Venedikt Aleksandrovich Miakotin (Венеди́кт Алекса́ндрович Мяко́тин; 12 March 1867 – 5 October 1937) was a Russian historian and Narodnik politician.

==Biography==
V. A. Miakotin was born in Gatchina, Saint Petersburg Governorate. Miakotin was educated at the Kronstadt gymnasium and the University of Saint Petersburg, where he studied history and philology. He subsequently became a professor of history at Saint Petersburg University. He also lectured at the Aleksandrovsky Lyceum and the Alexander Military Law Academy. During his student days, he was greatly influenced by narodnik writers like N.K. Mikhailovsky, and by French romantic historians. These influences he combined with detailed statistical information gathered by the zemstvo movement. In the 1890s Miakotin was associated with the 'Legal Populist' movement and contributed to the liberal journal Russkoe Bogatstvo (Russian Wealth), becoming a member of its editorial board in 1904. He collaborated closely with A.V. Peshekhonov and N.F. Annensky. Together with them and with former Marxists like P.B. Struve and S.N. Prokopovich, and liberal nationalists like P.N. Miliukov, Miakotin founded the 'Union of Liberation' in 1904, from which the Constitutional-Democratic Party emerged.
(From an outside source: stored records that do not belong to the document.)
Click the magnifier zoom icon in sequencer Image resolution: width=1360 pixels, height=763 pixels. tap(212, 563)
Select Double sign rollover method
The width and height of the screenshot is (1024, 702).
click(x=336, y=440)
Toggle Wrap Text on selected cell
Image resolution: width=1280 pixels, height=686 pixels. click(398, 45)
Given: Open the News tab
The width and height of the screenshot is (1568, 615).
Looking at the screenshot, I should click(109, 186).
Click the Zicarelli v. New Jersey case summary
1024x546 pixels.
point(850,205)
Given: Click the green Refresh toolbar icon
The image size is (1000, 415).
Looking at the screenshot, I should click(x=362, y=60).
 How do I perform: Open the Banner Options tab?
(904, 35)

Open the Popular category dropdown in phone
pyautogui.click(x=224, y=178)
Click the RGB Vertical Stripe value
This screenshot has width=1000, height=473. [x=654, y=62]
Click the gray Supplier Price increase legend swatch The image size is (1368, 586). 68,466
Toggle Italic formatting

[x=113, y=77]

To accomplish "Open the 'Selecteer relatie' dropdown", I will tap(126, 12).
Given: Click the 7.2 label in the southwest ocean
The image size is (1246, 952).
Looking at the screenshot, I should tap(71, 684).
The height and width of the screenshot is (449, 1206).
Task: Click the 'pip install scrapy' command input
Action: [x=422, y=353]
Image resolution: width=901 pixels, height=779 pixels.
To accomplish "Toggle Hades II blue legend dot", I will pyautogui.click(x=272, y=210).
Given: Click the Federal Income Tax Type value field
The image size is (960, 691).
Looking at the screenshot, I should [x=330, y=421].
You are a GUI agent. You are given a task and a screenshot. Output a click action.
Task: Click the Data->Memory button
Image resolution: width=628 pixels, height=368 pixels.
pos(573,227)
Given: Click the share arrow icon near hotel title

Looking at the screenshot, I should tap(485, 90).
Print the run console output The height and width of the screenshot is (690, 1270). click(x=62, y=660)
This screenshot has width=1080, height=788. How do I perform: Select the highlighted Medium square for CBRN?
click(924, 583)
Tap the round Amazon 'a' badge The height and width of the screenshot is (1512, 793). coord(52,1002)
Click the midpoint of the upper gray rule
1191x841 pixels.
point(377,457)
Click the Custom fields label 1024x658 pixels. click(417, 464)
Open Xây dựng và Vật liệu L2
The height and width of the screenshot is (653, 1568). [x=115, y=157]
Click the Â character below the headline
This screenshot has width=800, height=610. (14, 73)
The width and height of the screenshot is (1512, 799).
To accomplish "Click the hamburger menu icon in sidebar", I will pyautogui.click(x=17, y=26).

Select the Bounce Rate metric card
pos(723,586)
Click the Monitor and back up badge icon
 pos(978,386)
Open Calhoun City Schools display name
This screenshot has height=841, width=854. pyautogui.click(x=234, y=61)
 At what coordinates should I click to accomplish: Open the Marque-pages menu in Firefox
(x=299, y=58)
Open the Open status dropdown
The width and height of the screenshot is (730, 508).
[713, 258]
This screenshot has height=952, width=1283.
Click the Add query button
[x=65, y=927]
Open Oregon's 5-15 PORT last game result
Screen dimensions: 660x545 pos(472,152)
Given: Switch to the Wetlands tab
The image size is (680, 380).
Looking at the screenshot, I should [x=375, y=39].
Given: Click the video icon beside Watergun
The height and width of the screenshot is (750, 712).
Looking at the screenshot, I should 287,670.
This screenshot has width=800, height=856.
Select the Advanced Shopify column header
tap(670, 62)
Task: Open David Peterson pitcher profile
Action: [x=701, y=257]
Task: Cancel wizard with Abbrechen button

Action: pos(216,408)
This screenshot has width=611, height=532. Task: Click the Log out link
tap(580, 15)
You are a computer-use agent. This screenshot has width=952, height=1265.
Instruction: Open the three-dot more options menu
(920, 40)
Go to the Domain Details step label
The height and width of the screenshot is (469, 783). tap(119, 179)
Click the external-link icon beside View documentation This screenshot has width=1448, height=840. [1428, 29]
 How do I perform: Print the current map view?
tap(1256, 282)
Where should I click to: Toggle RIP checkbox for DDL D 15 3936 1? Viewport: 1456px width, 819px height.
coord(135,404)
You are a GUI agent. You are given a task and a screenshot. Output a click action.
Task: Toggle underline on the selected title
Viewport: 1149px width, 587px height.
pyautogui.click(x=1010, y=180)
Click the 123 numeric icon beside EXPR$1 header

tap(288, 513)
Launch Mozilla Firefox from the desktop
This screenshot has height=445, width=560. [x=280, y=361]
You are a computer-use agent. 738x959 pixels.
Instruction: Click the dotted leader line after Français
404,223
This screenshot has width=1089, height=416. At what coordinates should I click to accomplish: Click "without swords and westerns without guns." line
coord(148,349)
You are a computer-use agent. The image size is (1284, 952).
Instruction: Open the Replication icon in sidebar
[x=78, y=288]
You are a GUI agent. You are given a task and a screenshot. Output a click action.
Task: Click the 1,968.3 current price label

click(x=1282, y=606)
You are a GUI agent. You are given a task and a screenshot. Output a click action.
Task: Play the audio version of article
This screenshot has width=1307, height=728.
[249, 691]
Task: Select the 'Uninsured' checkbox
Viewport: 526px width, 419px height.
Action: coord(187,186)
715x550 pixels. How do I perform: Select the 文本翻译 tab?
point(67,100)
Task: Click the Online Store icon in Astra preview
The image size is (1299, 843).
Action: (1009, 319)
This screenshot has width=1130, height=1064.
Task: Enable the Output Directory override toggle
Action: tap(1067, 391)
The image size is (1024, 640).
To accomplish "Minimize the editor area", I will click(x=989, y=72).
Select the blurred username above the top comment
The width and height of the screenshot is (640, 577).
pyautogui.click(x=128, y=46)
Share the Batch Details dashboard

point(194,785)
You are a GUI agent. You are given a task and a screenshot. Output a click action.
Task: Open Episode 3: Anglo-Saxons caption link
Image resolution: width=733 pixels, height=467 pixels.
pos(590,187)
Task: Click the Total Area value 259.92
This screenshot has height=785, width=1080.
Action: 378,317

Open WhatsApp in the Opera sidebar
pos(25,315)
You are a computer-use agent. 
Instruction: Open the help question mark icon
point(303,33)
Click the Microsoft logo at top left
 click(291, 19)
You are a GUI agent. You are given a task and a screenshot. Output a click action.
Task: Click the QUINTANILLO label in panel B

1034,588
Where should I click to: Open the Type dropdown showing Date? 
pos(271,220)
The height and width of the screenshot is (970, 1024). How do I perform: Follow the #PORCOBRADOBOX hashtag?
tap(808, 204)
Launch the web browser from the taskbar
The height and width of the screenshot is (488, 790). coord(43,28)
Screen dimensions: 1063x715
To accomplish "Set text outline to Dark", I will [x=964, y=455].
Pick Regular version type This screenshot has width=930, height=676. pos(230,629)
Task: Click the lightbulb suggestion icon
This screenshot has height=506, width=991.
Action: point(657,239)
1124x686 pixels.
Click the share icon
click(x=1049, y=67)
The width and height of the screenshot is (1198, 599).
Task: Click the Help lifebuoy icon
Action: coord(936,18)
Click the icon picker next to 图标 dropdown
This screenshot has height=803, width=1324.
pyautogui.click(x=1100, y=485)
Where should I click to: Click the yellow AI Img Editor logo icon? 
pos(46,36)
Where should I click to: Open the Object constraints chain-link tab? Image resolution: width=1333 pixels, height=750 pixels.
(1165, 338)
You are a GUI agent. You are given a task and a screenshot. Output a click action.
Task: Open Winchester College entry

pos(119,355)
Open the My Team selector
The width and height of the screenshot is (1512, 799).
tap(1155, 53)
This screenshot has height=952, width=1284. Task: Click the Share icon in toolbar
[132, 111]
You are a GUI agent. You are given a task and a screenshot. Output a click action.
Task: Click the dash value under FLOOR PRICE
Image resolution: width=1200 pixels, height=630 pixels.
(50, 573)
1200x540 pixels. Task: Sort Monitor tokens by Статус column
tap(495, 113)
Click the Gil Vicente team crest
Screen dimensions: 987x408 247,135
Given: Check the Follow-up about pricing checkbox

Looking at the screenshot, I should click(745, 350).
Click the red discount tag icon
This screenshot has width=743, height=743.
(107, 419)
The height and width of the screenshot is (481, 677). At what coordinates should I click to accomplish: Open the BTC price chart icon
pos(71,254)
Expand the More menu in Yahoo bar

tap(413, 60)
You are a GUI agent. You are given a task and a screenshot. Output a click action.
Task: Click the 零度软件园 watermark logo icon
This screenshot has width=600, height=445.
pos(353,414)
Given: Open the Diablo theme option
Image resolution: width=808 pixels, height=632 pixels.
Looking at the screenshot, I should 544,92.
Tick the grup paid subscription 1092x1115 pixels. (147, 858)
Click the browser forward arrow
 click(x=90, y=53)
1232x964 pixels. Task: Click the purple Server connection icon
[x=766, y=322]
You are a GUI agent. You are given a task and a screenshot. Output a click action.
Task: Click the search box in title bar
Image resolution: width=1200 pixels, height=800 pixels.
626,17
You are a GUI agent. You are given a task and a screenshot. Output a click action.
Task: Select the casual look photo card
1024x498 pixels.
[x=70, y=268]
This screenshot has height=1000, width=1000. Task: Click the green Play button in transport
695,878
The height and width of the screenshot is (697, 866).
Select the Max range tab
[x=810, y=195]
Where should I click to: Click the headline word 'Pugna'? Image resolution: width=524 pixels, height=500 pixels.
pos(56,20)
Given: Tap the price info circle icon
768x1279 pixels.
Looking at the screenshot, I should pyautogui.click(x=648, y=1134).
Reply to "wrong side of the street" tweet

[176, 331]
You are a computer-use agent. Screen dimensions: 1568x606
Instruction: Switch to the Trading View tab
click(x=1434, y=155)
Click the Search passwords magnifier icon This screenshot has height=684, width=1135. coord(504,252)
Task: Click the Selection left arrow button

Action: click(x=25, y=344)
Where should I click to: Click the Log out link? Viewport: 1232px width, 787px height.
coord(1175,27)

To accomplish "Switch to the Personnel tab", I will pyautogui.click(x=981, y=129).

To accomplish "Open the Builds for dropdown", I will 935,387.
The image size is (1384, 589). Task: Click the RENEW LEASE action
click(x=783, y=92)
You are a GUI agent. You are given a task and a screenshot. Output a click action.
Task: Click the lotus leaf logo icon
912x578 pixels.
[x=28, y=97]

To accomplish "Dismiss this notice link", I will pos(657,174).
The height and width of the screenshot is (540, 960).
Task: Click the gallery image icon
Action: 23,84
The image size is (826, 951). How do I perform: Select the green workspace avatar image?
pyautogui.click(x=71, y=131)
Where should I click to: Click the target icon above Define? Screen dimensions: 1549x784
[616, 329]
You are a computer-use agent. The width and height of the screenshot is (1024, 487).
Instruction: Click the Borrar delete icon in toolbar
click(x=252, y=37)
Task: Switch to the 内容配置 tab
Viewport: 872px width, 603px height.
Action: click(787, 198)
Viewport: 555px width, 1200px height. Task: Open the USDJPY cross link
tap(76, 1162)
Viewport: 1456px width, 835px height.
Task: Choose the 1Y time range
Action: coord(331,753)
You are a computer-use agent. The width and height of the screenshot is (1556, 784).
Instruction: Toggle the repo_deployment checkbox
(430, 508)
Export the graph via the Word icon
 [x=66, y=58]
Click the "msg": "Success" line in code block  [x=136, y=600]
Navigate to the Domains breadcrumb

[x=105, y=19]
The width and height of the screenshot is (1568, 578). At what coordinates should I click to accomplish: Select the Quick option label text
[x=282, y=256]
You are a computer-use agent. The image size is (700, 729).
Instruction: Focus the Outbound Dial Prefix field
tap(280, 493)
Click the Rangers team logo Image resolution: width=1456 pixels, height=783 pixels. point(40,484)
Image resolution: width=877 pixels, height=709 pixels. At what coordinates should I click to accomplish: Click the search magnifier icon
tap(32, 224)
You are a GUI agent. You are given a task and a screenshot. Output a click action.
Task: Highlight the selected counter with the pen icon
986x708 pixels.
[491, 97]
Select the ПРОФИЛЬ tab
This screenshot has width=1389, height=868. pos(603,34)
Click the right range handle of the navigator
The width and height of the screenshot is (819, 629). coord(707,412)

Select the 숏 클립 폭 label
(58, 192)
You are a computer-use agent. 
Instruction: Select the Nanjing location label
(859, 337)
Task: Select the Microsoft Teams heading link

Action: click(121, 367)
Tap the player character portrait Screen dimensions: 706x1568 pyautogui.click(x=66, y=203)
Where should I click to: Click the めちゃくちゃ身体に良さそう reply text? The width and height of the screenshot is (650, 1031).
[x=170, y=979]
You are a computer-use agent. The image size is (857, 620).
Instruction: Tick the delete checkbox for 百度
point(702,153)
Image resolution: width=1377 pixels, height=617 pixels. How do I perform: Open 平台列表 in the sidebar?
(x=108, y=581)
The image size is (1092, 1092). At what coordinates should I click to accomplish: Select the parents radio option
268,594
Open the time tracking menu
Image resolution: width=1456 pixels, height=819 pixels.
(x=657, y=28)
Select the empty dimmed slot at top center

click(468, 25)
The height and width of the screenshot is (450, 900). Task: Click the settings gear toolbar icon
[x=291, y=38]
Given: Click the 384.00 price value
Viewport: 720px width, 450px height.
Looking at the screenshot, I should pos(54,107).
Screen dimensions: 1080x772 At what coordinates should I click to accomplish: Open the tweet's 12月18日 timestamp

However, Miakotin, like other 'Legal Populists', also maintained contact with illegal circles and with the Socialist-Revolutionaries. He was involved in the liberal 'banquet campaign' of 1904 (modelled on the French oppositional banquets organised on the eve of the 1848 revolution) and was arrested several times. In 1905 he tried to mediate between striking workers and the authorities, but was unable to prevent the 'Bloody Sunday' massacre, which triggered the Revolution of 1905. During the Revolution, Miakotin helped organise the radical 'Union of Writers' and participated in the 'Union of Unions'. He also briefly joined the Socialist-Revolutionary Party but rejected its adoption of terrorism and the influence of Marxism on its leading theoreticians (V.M. Chernov, N.S. Rusanov et al.) In 1906, Miakotin belonged to the narodnik group which broke with the PSR and founded the Popular Socialist Party (NSP). He was elected to the First Duma in 1906 and collaborated closely with the Trudovik (Labour) group around A.F. Kerensky. He also helped edit the NSP's journal Narodnoe Slovo (The People's Word).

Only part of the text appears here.